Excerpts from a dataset
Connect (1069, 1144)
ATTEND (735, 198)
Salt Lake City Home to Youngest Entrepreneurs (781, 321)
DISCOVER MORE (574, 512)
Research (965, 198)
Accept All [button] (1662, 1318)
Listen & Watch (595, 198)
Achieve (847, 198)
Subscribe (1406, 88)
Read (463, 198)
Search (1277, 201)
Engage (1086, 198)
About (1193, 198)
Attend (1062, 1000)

> _ACTION ITEM_:
Please reproduce all of the records exactly as they stand.

> _RESPONSE TO THIS TASK_:
Connect (1069, 1144)
ATTEND (735, 198)
Salt Lake City Home to Youngest Entrepreneurs (781, 321)
DISCOVER MORE (574, 512)
Research (965, 198)
Accept All [button] (1662, 1318)
Listen & Watch (595, 198)
Achieve (847, 198)
Subscribe (1406, 88)
Read (463, 198)
Search (1277, 201)
Engage (1086, 198)
About (1193, 198)
Attend (1062, 1000)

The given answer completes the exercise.